Stem Subjects – Explore your interest in mathematics, engineering, or the hard sciences. Subjects such as history, literature, languages, business, law, or art can be studied in college or those that you could learn later, through personal or professional experience, or through independent reading.STEM subjects are hard to master through casual reading and tend to be best mastered in a classroom setup, where you have teachers and classmates to help you work through difficult problems, with specialized equipment and instruction.These subjects are good to know whether you want a career in them or even if you just want the intellectual satisfaction.

You know best – Adjust your schedule around when YOU are the most productive and creative. While most people would advise you to do your work first thing after class, in the end, you know what’s best for you.

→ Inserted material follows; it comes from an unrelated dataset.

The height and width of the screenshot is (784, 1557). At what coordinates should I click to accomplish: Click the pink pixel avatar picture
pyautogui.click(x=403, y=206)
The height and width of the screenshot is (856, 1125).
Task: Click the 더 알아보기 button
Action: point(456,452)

Take time off – Don’t be afraid to take time off. Many students are ashamed of leaving for a year, because it implies they couldn’t handle the rigors of school or had to take a break to discover themselves. Yet these days, gap years are becoming increasingly popular.In fact, most students find their time off to be one of their best college experiences. They can use it to pursue internships, travel the world, live independently, and do what really matters to them. It can help you discover what you want to do after graduation.

Diminishing Marginal Returns – The Law of Diminishing Marginal Returns applies to your GPA, too. Of course, you should maintain a respectable GPA, but know that once you cross 3.5, it matters less. The difference between an A and an “A”- is not worth you endlessly poring over a textbook instead of spending valuable time with friends or working on extracurricular activities.Take advantage of this time to become the most amazing version of yourself. You can think of college as an incubation period, where you can develop your skills and character. You are likely never going to have as many resources, like-minded peers, free hours, and opportunities as you do in college again.

Socialize – Leave your door open in the residence hall. It’s one of the best ways to spontaneously meet people and show you are open to new friendships.Focus on your relationships more than your studies. With the plethora of free information available online, you can always learn about something later. However, you will probably never again have the opportunity to be surrounded by so many like-minded people who you can stay connected with for years to come.

Listen to music – Make a new music playlist every month. “In college, more than ever before, songs will attach themselves to memories,” says Jones. You should make a new mix CD or mp3 folder just to document whatever phase of life you are currently in. “Ten years out, they’ll be as effective as a journal in taking you back to your favorite moments.”

Be a Model – Take a lot of pictures. They’ll be fun to hold onto and look at in years to come.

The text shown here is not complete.